((

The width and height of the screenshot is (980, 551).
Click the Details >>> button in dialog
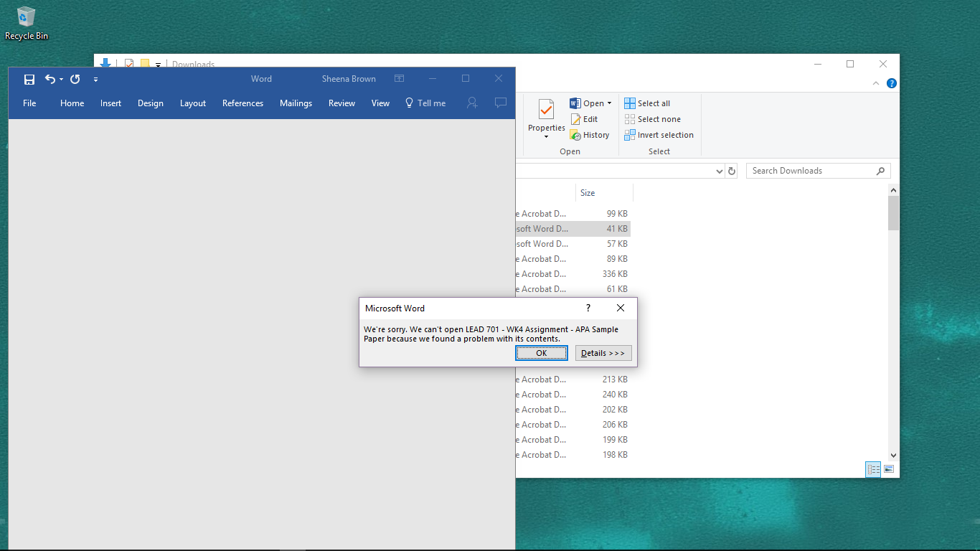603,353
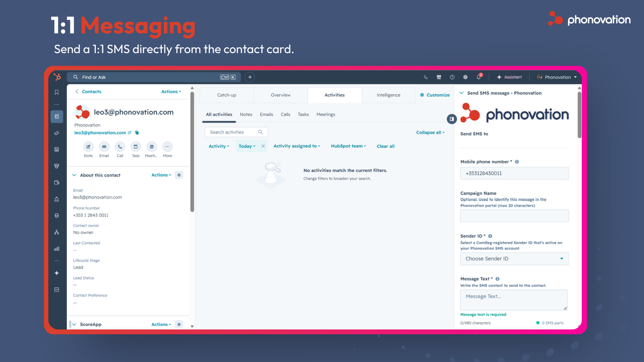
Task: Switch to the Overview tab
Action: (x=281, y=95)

))
((

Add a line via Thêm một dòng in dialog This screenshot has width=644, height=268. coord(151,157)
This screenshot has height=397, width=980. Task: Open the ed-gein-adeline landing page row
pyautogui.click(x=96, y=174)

))
((

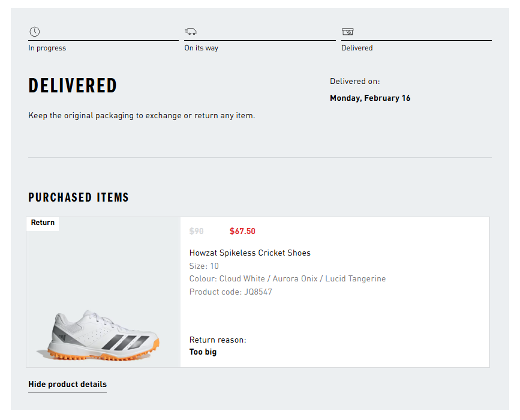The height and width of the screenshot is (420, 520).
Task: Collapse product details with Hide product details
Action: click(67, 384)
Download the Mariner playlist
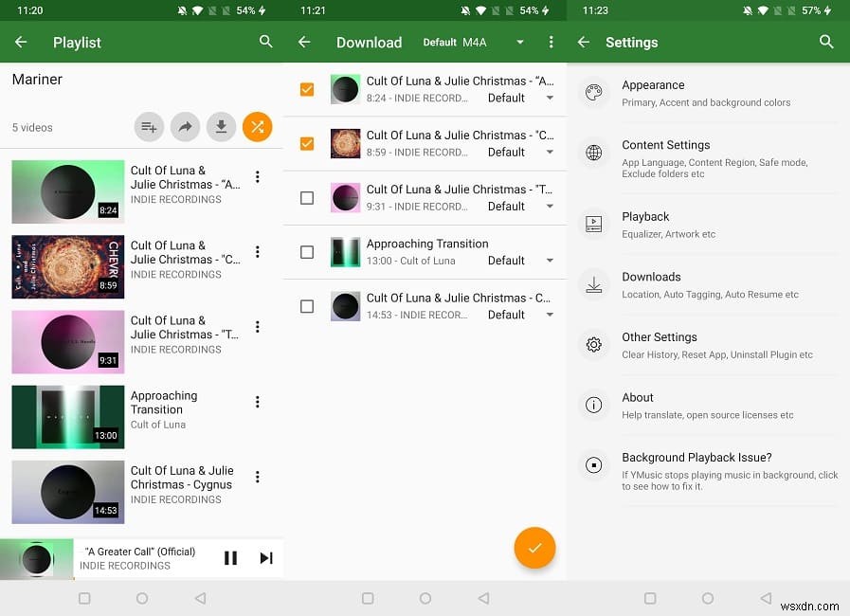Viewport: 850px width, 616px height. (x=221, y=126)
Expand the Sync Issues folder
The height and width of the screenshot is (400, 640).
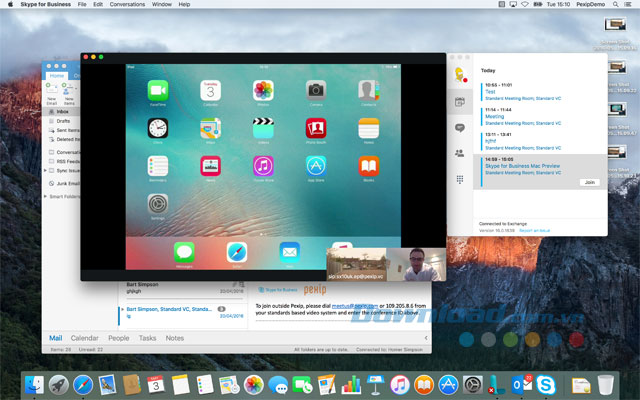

))

[Task goal]
Print nothing but the lines above starting with the line that contains "Download the Mariner playlist" and going on through the line that contains "The height and width of the screenshot is (400, 640).". Leave out the pictures.

[Solution to this task]
Download the Mariner playlist
Viewport: 850px width, 616px height. (x=221, y=126)
Expand the Sync Issues folder
The height and width of the screenshot is (400, 640).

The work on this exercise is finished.